Top of Given data
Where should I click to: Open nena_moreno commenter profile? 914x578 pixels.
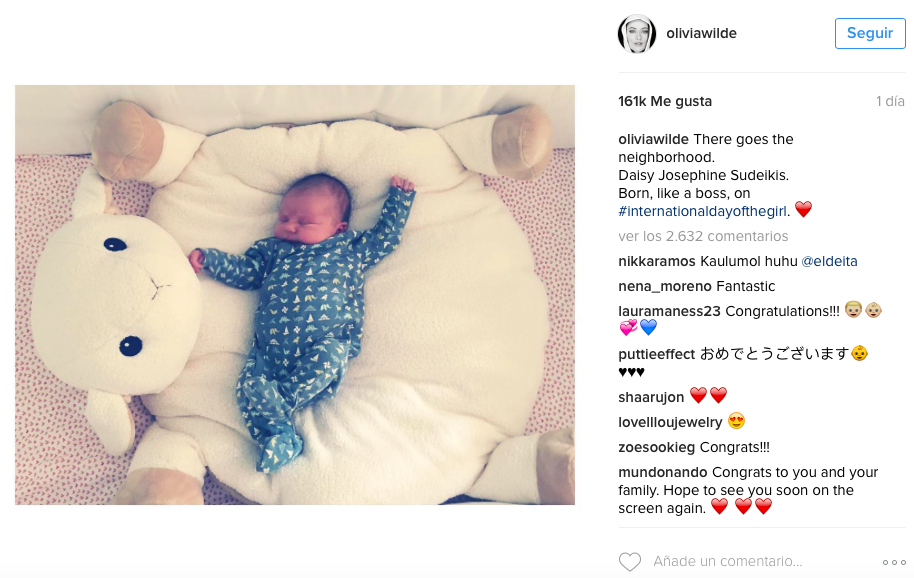tap(665, 286)
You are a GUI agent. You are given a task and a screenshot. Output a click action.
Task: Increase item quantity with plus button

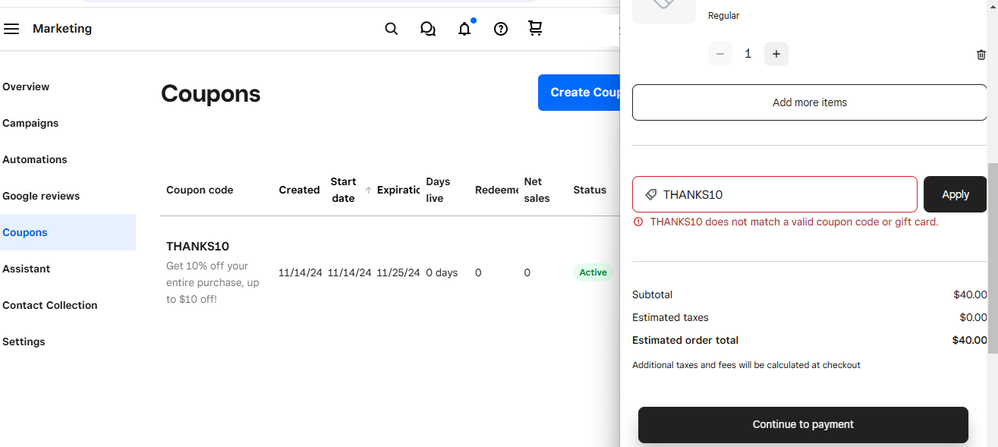click(x=776, y=54)
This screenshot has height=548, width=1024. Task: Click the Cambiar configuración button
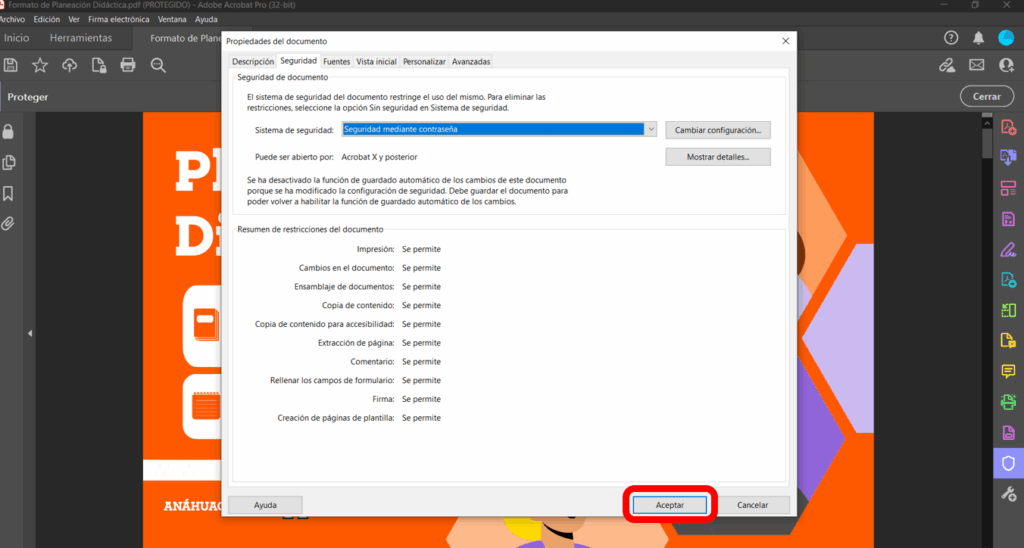(718, 130)
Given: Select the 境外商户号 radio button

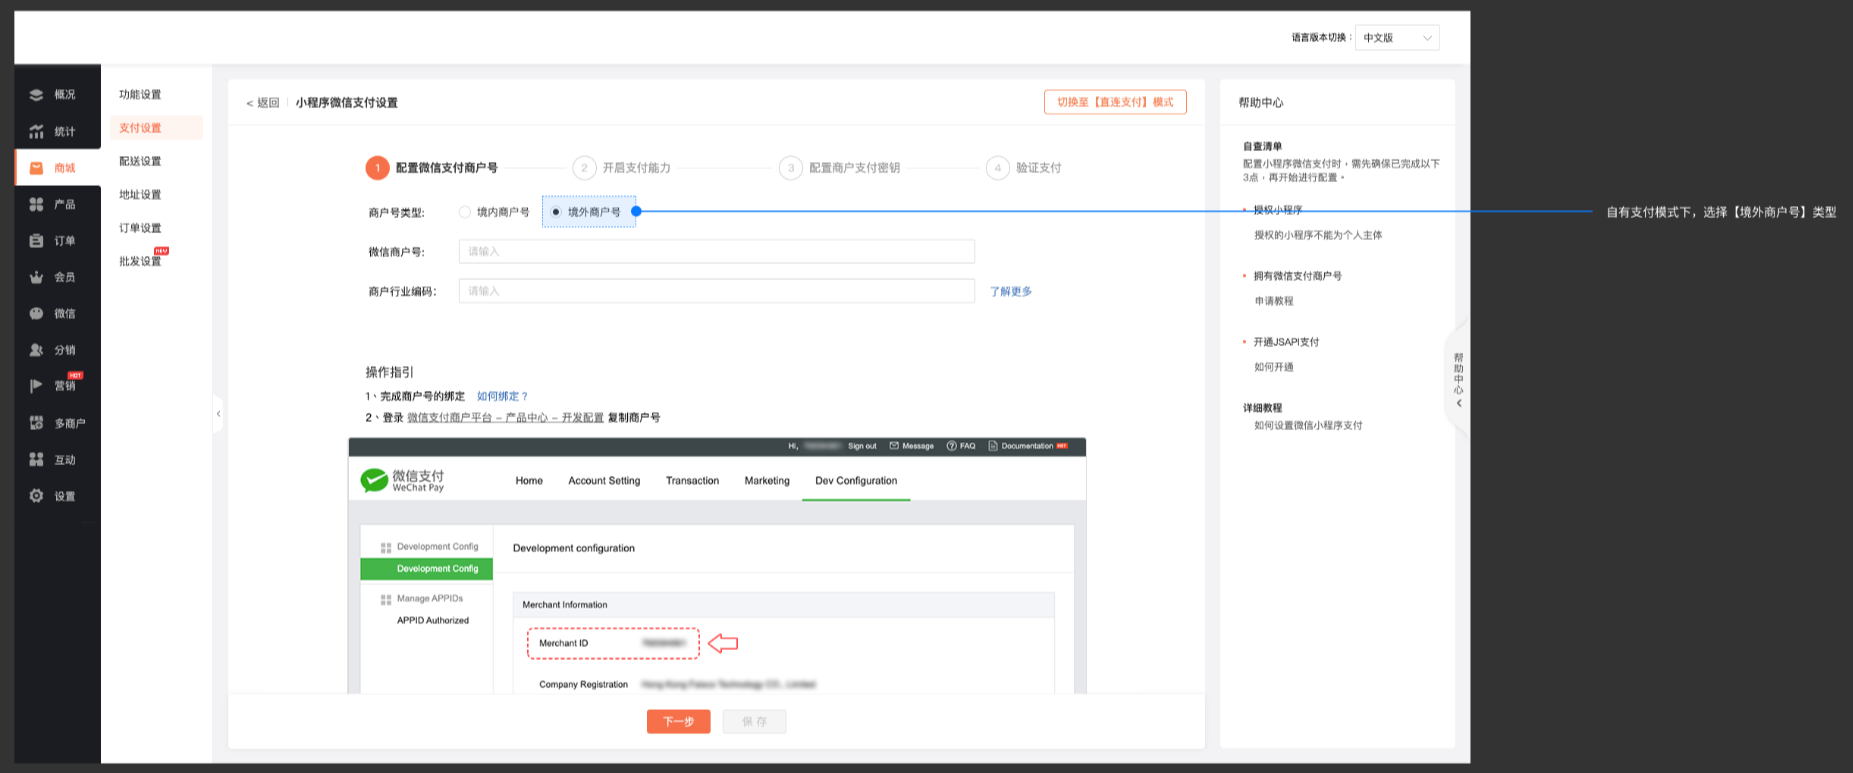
Bottom of Given data
*Exercise objective*: Starting at the line that contains "You are a GUI", write out exactly each line through the last one in the listing above, leaving out the pictures and adding nothing else.

*The completed task*:
You are a GUI agent. You are given a task and a screenshot. Output a click action.
Task: Increase item quantity with plus button

click(x=776, y=54)
This screenshot has height=548, width=1024. Task: Click the Cambiar configuración button
(718, 130)
Given: Select the 境外商户号 radio button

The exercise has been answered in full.